Problem requirements: Output the complete listing. Match it exactly.
_ _ _
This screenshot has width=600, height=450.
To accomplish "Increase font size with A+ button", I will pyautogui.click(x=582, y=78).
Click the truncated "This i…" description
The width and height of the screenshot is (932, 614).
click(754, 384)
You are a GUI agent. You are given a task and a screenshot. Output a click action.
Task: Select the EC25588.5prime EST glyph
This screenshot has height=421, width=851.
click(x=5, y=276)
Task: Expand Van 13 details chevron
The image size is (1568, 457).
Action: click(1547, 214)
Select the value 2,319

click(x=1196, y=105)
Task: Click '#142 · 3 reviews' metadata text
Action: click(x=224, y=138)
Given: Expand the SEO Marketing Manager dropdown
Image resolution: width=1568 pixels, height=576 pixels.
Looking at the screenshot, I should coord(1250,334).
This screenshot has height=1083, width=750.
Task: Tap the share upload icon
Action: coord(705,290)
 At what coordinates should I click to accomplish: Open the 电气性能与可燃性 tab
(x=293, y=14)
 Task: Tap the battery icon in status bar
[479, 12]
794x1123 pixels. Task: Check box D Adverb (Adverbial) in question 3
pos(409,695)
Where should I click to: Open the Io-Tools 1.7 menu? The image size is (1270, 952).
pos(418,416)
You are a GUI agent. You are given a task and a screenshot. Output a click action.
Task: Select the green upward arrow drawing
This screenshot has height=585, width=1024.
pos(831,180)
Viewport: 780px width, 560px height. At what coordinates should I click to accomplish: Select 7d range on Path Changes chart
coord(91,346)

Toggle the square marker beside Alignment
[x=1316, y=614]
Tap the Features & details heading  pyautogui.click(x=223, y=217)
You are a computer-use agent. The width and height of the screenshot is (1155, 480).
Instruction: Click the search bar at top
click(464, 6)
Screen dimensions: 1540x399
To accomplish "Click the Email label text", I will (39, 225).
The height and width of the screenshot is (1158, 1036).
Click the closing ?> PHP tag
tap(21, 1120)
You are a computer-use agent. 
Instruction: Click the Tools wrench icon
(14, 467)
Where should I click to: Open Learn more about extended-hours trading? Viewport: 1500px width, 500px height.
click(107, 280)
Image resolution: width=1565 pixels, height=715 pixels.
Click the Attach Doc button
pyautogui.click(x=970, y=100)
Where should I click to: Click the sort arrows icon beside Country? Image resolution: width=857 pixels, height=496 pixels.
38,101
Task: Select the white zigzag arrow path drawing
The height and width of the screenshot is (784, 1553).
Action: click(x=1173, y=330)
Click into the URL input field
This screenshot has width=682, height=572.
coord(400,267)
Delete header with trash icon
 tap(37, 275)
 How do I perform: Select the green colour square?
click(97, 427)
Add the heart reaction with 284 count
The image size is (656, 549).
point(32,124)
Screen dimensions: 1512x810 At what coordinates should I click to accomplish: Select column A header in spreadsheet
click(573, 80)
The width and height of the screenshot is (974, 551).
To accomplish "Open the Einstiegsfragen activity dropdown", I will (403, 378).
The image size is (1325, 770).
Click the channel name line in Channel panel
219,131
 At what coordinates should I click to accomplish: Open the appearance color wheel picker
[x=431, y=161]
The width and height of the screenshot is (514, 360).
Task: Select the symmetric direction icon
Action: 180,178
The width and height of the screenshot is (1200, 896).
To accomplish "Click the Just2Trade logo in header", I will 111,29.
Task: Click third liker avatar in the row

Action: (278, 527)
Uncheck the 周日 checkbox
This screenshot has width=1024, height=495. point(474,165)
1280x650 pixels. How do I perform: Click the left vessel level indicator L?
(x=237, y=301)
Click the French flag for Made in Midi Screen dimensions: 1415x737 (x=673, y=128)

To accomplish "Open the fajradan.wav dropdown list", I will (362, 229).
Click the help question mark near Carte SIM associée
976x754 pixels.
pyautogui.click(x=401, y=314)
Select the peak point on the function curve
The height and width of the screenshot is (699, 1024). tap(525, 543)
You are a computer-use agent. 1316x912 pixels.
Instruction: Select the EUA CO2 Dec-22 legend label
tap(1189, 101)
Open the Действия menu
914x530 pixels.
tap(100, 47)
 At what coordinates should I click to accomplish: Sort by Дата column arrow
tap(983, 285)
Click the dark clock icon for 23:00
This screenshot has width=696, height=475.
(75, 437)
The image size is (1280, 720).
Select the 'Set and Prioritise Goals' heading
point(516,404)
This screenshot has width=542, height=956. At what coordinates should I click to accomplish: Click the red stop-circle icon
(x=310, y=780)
_ _ _
Exercise output:
This screenshot has width=600, height=450.
To accomplish "Increase font size with A+ button", I will pyautogui.click(x=582, y=78).
Click the truncated "This i…" description
The width and height of the screenshot is (932, 614).
click(754, 384)
You are a GUI agent. You are given a task and a screenshot. Output a click action.
Task: Select the EC25588.5prime EST glyph
This screenshot has height=421, width=851.
click(x=5, y=276)
Task: Expand Van 13 details chevron
The image size is (1568, 457).
Action: click(1547, 214)
Select the value 2,319

click(x=1196, y=105)
Task: Click '#142 · 3 reviews' metadata text
Action: click(x=224, y=138)
Given: Expand the SEO Marketing Manager dropdown
Image resolution: width=1568 pixels, height=576 pixels.
Looking at the screenshot, I should coord(1250,334).
This screenshot has height=1083, width=750.
Task: Tap the share upload icon
Action: coord(705,290)
 At what coordinates should I click to accomplish: Open the 电气性能与可燃性 tab
(x=293, y=14)
 Task: Tap the battery icon in status bar
[479, 12]
794x1123 pixels. Task: Check box D Adverb (Adverbial) in question 3
pos(409,695)
Where should I click to: Open the Io-Tools 1.7 menu? The image size is (1270, 952).
pos(418,416)
You are a GUI agent. You are given a task and a screenshot. Output a click action.
Task: Select the green upward arrow drawing
This screenshot has height=585, width=1024.
pos(831,180)
Viewport: 780px width, 560px height. At what coordinates should I click to accomplish: Select 7d range on Path Changes chart
coord(91,346)

Toggle the square marker beside Alignment
[x=1316, y=614]
Tap the Features & details heading  pyautogui.click(x=223, y=217)
You are a computer-use agent. The width and height of the screenshot is (1155, 480).
Instruction: Click the search bar at top
click(464, 6)
Screen dimensions: 1540x399
To accomplish "Click the Email label text", I will (39, 225).
The height and width of the screenshot is (1158, 1036).
Click the closing ?> PHP tag
tap(21, 1120)
You are a computer-use agent. 
Instruction: Click the Tools wrench icon
(14, 467)
Where should I click to: Open Learn more about extended-hours trading? Viewport: 1500px width, 500px height.
click(107, 280)
Image resolution: width=1565 pixels, height=715 pixels.
Click the Attach Doc button
pyautogui.click(x=970, y=100)
Where should I click to: Click the sort arrows icon beside Country? Image resolution: width=857 pixels, height=496 pixels.
38,101
Task: Select the white zigzag arrow path drawing
The height and width of the screenshot is (784, 1553).
Action: click(x=1173, y=330)
Click into the URL input field
This screenshot has width=682, height=572.
coord(400,267)
Delete header with trash icon
 tap(37, 275)
 How do I perform: Select the green colour square?
click(97, 427)
Add the heart reaction with 284 count
The image size is (656, 549).
point(32,124)
Screen dimensions: 1512x810 At what coordinates should I click to accomplish: Select column A header in spreadsheet
click(573, 80)
The width and height of the screenshot is (974, 551).
To accomplish "Open the Einstiegsfragen activity dropdown", I will (403, 378).
The image size is (1325, 770).
Click the channel name line in Channel panel
219,131
 At what coordinates should I click to accomplish: Open the appearance color wheel picker
[x=431, y=161]
The width and height of the screenshot is (514, 360).
Task: Select the symmetric direction icon
Action: 180,178
The width and height of the screenshot is (1200, 896).
To accomplish "Click the Just2Trade logo in header", I will 111,29.
Task: Click third liker avatar in the row

Action: (278, 527)
Uncheck the 周日 checkbox
This screenshot has width=1024, height=495. point(474,165)
1280x650 pixels. How do I perform: Click the left vessel level indicator L?
(x=237, y=301)
Click the French flag for Made in Midi Screen dimensions: 1415x737 (x=673, y=128)

To accomplish "Open the fajradan.wav dropdown list", I will (362, 229).
Click the help question mark near Carte SIM associée
976x754 pixels.
pyautogui.click(x=401, y=314)
Select the peak point on the function curve
The height and width of the screenshot is (699, 1024). tap(525, 543)
You are a computer-use agent. 1316x912 pixels.
Instruction: Select the EUA CO2 Dec-22 legend label
tap(1189, 101)
Open the Действия menu
914x530 pixels.
tap(100, 47)
 At what coordinates should I click to accomplish: Sort by Дата column arrow
tap(983, 285)
Click the dark clock icon for 23:00
This screenshot has width=696, height=475.
(75, 437)
The image size is (1280, 720).
Select the 'Set and Prioritise Goals' heading
point(516,404)
This screenshot has width=542, height=956. At what coordinates should I click to accomplish: Click the red stop-circle icon
(x=310, y=780)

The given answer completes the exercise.